**Short exercise**
Update the records below by replacing each "Find the location of" with "Show the position of", and leave everything else unchanged.

## START Data supplied

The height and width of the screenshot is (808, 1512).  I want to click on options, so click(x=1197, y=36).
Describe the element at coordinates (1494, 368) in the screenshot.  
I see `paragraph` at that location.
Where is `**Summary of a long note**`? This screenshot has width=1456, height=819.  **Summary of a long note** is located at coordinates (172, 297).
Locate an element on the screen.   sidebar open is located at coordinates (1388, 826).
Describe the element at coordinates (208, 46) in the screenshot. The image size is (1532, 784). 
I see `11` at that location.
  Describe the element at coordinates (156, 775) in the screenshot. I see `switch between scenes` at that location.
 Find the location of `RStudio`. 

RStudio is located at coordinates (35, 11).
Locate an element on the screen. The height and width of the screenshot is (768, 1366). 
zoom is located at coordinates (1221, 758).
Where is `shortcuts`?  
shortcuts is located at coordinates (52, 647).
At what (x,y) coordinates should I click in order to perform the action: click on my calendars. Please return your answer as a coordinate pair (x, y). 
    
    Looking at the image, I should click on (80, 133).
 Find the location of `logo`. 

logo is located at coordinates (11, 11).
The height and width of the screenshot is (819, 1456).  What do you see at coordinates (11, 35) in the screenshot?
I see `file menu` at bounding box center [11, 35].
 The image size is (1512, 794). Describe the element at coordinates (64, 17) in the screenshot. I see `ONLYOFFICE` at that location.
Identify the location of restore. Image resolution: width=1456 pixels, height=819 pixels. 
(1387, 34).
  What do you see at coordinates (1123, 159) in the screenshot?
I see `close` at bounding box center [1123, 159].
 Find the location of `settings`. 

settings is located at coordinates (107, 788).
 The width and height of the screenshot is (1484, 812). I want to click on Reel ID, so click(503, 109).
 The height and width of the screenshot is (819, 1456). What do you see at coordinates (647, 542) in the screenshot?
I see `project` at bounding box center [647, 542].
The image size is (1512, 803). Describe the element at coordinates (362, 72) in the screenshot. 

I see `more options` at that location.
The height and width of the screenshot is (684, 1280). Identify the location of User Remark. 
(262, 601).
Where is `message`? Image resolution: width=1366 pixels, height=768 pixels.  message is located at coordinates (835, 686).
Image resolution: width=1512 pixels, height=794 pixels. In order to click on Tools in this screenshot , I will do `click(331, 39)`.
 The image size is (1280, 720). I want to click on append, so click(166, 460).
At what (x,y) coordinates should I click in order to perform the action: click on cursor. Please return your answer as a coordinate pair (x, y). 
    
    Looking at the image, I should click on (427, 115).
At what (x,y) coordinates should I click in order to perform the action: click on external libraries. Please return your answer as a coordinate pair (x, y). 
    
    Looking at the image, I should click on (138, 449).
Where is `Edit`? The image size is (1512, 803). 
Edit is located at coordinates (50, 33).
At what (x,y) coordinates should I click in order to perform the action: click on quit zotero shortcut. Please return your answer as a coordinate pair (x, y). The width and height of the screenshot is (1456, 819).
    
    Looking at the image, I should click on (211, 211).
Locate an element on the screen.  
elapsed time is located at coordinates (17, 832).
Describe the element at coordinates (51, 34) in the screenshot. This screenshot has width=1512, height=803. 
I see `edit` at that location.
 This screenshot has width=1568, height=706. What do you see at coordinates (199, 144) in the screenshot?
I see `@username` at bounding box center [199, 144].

## END Data supplied

**Response**
The height and width of the screenshot is (808, 1512).  I want to click on options, so click(x=1197, y=36).
Describe the element at coordinates (1494, 368) in the screenshot.  
I see `paragraph` at that location.
Where is `**Summary of a long note**`? This screenshot has width=1456, height=819.  **Summary of a long note** is located at coordinates (172, 297).
Locate an element on the screen.   sidebar open is located at coordinates (1388, 826).
Describe the element at coordinates (208, 46) in the screenshot. The image size is (1532, 784). 
I see `11` at that location.
  Describe the element at coordinates (156, 775) in the screenshot. I see `switch between scenes` at that location.
 Show the position of `RStudio`. 

RStudio is located at coordinates (35, 11).
Locate an element on the screen. The height and width of the screenshot is (768, 1366). 
zoom is located at coordinates (1221, 758).
Where is `shortcuts`?  
shortcuts is located at coordinates (52, 647).
At what (x,y) coordinates should I click in order to perform the action: click on my calendars. Please return your answer as a coordinate pair (x, y). 
    
    Looking at the image, I should click on (80, 133).
 Show the position of `logo`. 

logo is located at coordinates (11, 11).
The height and width of the screenshot is (819, 1456).  What do you see at coordinates (11, 35) in the screenshot?
I see `file menu` at bounding box center [11, 35].
 The image size is (1512, 794). Describe the element at coordinates (64, 17) in the screenshot. I see `ONLYOFFICE` at that location.
Identify the location of restore. Image resolution: width=1456 pixels, height=819 pixels. 
(1387, 34).
  What do you see at coordinates (1123, 159) in the screenshot?
I see `close` at bounding box center [1123, 159].
 Show the position of `settings`. 

settings is located at coordinates (107, 788).
 The width and height of the screenshot is (1484, 812). I want to click on Reel ID, so click(503, 109).
 The height and width of the screenshot is (819, 1456). What do you see at coordinates (647, 542) in the screenshot?
I see `project` at bounding box center [647, 542].
The image size is (1512, 803). Describe the element at coordinates (362, 72) in the screenshot. 

I see `more options` at that location.
The height and width of the screenshot is (684, 1280). Identify the location of User Remark. 
(262, 601).
Where is `message`? Image resolution: width=1366 pixels, height=768 pixels.  message is located at coordinates (835, 686).
Image resolution: width=1512 pixels, height=794 pixels. In order to click on Tools in this screenshot , I will do `click(331, 39)`.
 The image size is (1280, 720). I want to click on append, so click(166, 460).
At what (x,y) coordinates should I click in order to perform the action: click on cursor. Please return your answer as a coordinate pair (x, y). 
    
    Looking at the image, I should click on (427, 115).
At what (x,y) coordinates should I click in order to perform the action: click on external libraries. Please return your answer as a coordinate pair (x, y). 
    
    Looking at the image, I should click on (138, 449).
Where is `Edit`? The image size is (1512, 803). 
Edit is located at coordinates (50, 33).
At what (x,y) coordinates should I click in order to perform the action: click on quit zotero shortcut. Please return your answer as a coordinate pair (x, y). The width and height of the screenshot is (1456, 819).
    
    Looking at the image, I should click on (211, 211).
Locate an element on the screen.  
elapsed time is located at coordinates (17, 832).
Describe the element at coordinates (51, 34) in the screenshot. This screenshot has width=1512, height=803. 
I see `edit` at that location.
 This screenshot has width=1568, height=706. What do you see at coordinates (199, 144) in the screenshot?
I see `@username` at bounding box center [199, 144].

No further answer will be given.